El hombre que ya no era hombre estaba de pie ante un alienígena que no era lo que parecía.
—Todo está dispuesto —dijo el hombre.
El alienígena olisqueó el aire como si quisiera oler las mentiras.
—¿Estás seguro? —preguntó.
—Sí, general —respondió el hombre con confianza. No obstante, se sentía muy incómodo. Los alienígenas con los que creía estar tratando dominaban especialmente bien el arte de interpretar el lenguaje corporal. Podrían interpretar erróneamente como señal de duda el más mínimo gesto por su parte, el temblor de un músculo de su cara.
—Se ha inspirado en la población un falso sentimiento de seguridad; o, si no de seguridad, sin duda de esperanza de que un día será posible la seguridad. Todo deberá marchar según el plan, salvo imprevistos.
—Estoy satisfecho —dijo el alienígena, que se paseaba inquieto de un lado al otro ante el hombre, haciendo chascar las garras contra el suelo.
El hombre soltó un suspiro de alivio para sus adentros. Cumplir su parte del acuerdo era para él, literalmente, una cuestión de vida o muerte.
—¿Eso significa que…?
—Cuando regreses, y yo esté completamente satisfecho de que has cumplido tu parte del trato, entonces, y sólo entonces, recibirás lo que deseas —dijo el alienígena con tono cortante. Dio un golpe con la cola en el suelo. No hay más que discutir. Quedó tan claro como si lo hubiera dicho con palabras.

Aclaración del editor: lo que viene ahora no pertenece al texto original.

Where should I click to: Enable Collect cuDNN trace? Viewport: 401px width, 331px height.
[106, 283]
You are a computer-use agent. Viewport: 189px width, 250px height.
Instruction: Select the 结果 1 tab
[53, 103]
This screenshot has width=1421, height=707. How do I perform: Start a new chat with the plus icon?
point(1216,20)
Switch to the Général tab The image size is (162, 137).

El hombre se encogió de hombros y asintió con un gesto de la cabeza a las condiciones del alienígena. No había ningún motivo para creer que las cosas no saldrían como se esperaba. El recibiría lo que quería. Al fin y al cabo, se había ocupado de todo.
—Entonces, general, me marcho, con tu permiso —dijo.

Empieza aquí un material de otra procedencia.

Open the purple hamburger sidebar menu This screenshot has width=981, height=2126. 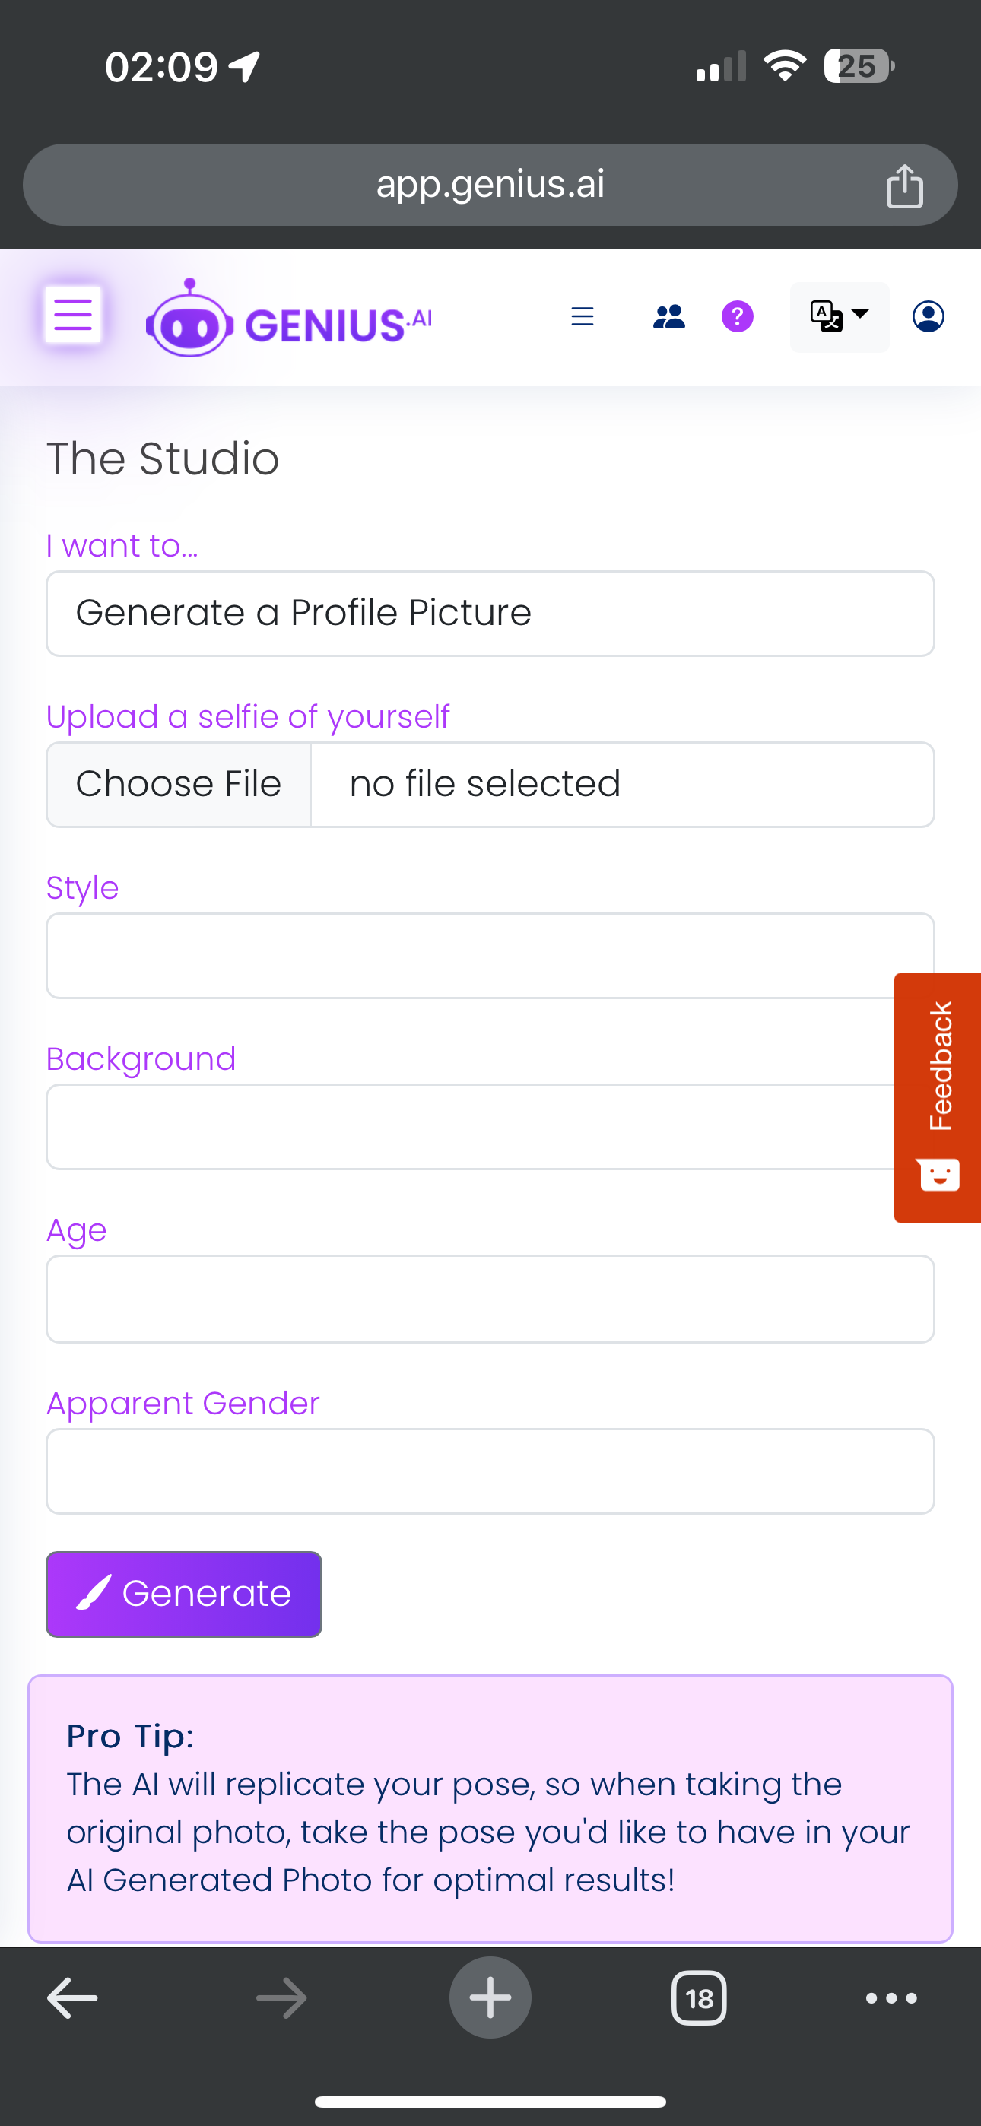[73, 314]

El ser le echó una rápida ojeada de pies a cabeza mientras asentía.
—Puedes marcharte —dijo, con unos tonos tan fuertes que resultaban incómodos para el oído humano; pero cargados de tal sutileza que pocas personas serían capaces de captar todos sus matices. Ninguna voz humana había llegado a pronunciar jamás una sola palabra en aquella lengua.
Él tenía buenos motivos para hablarla con fluidez.
—Volveré a verme aquí contigo dentro de unos días.
—Te estaré esperanto, no lo dudes —dijo el alienígena, sin dejar de pasearse de un lado a otro—. Y, recuerda: tenemos lo que quieres.
El hombre asintió, sabiendo que jamás podría olvidarlo. Cuando abandonó la nave guía por el estrecho cordón umbilical, mientras su cuerpo se adaptaba a la situación de falta de gravedad con facilidad instintiva, pensaba con impaciencia en su regreso para recoger lo que era suyo: el comienzo triunfante de su nueva existencia. No le importaba cuántas vidas costara. El estaba muy dispuesto a contemplar una hoguera alimentada con cadáveres, si aquello era necesario para tener la oportunidad de calentarse al fuego de la inmortalidad.
Con una sonrisa, puso rumbo a su destino.